Injecting drug users experience significantly higher mortality rates [1–13], and identifying opportunities of intervention, such as upon release from prison or expiry of methadone prescription [5, 10], are important for public health policy.
Scotland has invested in record linkage for drug users to monitor blood born viruses and prevalence of injecting drug users. Using record linkage, Merrall et al.  added to the literature of drug user mortality by showing that drug treatment clients were at increased risk of drugs-related death (DRD) within 28 days after hospital-discharge in Scotland in 1996–2006 (21 DRDs per 1,000 person-years (pys); 95% CI: 18, 25).
In this article, we first validate the findings by Merrall et al.  for 1996–2006 by investigating SDMD clients’ DRD-risk by time after hospital-discharge in 2006–2010. The injector population is changing over time, as the progression and initiation of injectors changes through social change and public health interventions, so it is important to validate past findings. Secondly, using the entire 1996–2010 SDMD cohort with the increased person-years of follow-up–and hence increased statistical power- we are able to investigate more detailed hospital episode characteristics, such as duration of hospitalization and main discharge-diagnosis.
We confirm SDMD clients continue to experience higher drugs-related mortality rates after hospital-discharge, and further that having been an injection drug user better identifies those at highest DRD-risk soon after hospital-discharge than duration of hospital-stay or main discharge-diagnosis.

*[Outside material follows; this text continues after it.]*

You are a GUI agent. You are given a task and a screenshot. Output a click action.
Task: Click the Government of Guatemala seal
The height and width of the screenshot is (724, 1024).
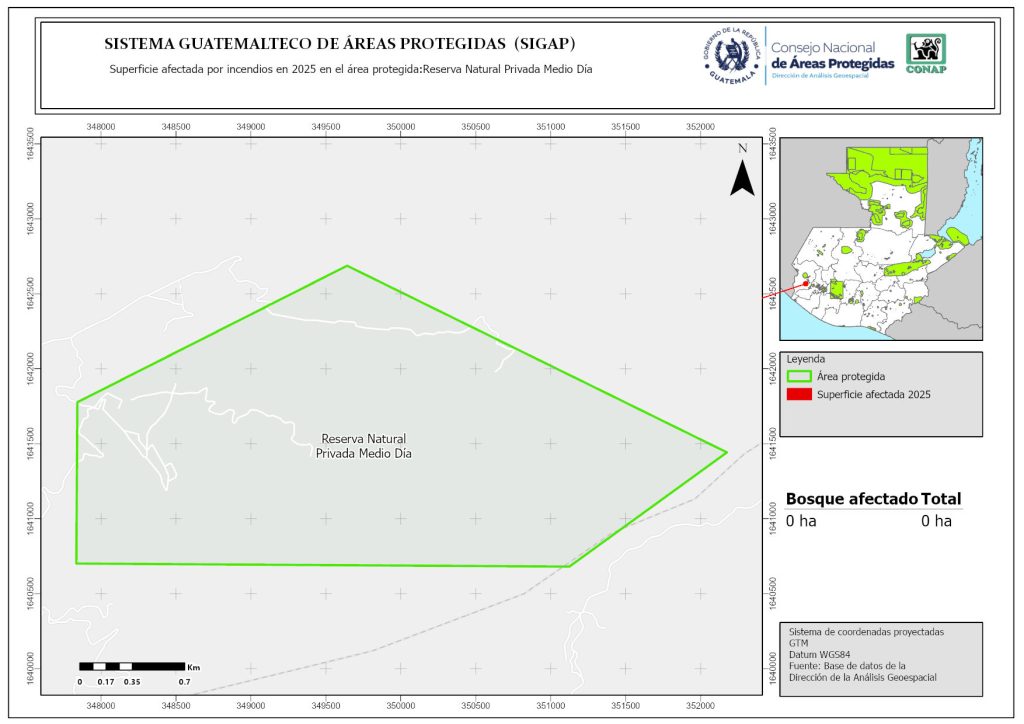(x=732, y=56)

The study of hard-to-reach populations, such as people who inject drugs, has been hugely facilitated by linkage between administrative records and confidential health registers, see for example [3, 4, 6, 7, 9–13]. Scotland’s Information Services Division holds the Scottish Drugs Misuse Database (SDMD), which records all registrations in Scotland for drug treatment or support. By a variation on the Privacy Advisory Committee permissions for Scotland’s surveillance of the late sequelae after hepatitis C virus diagnosis , we could access linked data for the present study of SDMD clients’ DRDs to 31 March 2010.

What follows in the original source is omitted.